Key Tasks and Roadmap
The Action Plan outlines six areas and sixteen tasks, including standards development, technology trials, ecosystem co‑construction, and the creation of a national computing‑power trading platform. By 2026 the goal is a complete standards and rule system; by 2028 nationwide standardized interconnection with intelligent perception, real‑time discovery and on‑demand access.
Application Scenarios
Intra‑center (算内) Scenario
High‑speed interconnect within data‑center clusters, supporting AIGC model training with bandwidth up to 800 Gb/s and intelligent load‑balancing.
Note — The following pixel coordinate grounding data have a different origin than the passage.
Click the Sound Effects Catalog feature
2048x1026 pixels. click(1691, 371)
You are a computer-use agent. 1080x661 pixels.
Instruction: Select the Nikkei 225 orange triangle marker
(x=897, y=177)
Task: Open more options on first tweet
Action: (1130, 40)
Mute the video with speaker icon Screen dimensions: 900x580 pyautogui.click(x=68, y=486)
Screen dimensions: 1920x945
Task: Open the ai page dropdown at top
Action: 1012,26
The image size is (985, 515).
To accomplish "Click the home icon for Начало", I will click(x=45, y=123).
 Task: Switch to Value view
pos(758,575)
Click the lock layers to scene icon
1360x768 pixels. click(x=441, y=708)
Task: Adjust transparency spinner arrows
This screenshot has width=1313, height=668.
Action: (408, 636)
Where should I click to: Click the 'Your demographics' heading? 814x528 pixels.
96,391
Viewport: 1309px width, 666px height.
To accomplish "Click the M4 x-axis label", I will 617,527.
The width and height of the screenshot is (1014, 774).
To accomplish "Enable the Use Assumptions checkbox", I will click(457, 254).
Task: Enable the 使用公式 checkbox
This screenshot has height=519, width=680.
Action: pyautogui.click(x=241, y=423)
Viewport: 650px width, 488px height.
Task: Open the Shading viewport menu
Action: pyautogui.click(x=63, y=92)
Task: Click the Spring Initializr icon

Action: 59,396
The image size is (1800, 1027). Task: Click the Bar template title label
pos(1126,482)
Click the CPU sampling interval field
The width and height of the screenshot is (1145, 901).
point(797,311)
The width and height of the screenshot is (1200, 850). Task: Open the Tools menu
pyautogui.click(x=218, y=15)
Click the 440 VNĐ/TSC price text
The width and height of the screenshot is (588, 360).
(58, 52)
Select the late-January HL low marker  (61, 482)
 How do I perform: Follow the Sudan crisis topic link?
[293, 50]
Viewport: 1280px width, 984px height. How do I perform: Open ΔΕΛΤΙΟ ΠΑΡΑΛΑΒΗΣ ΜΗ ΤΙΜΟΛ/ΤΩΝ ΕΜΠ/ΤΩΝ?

Inter‑center (算间) Scenario
Network linking multiple intelligent‑computing clusters across regions, requiring long‑distance, high‑bandwidth, zero‑loss transmission and coordinated scheduling.
Ingress (入算) Scenario
Connection from end‑side users to intelligent‑computing centers, handling massive “elephant‑flow” data streams with elastic bandwidth (10 Mbps–100 Gbps) and flow‑level scheduling.
Data‑Communication Role
New data‑communication technologies provide the necessary high bandwidth, low latency, intelligent scheduling, and zero‑packet‑loss capabilities to support all three scenarios, turning compute resources into on‑demand services similar to water or electricity.
Conclusion
China has already identified 131 enterprises and 499 resource pools, aggregating 111.3 EFLOPS of intelligent compute. Continued effort on the Action Plan’s tasks will accelerate the realization of a nationwide computing‑power internet, driving digital transformation across industries.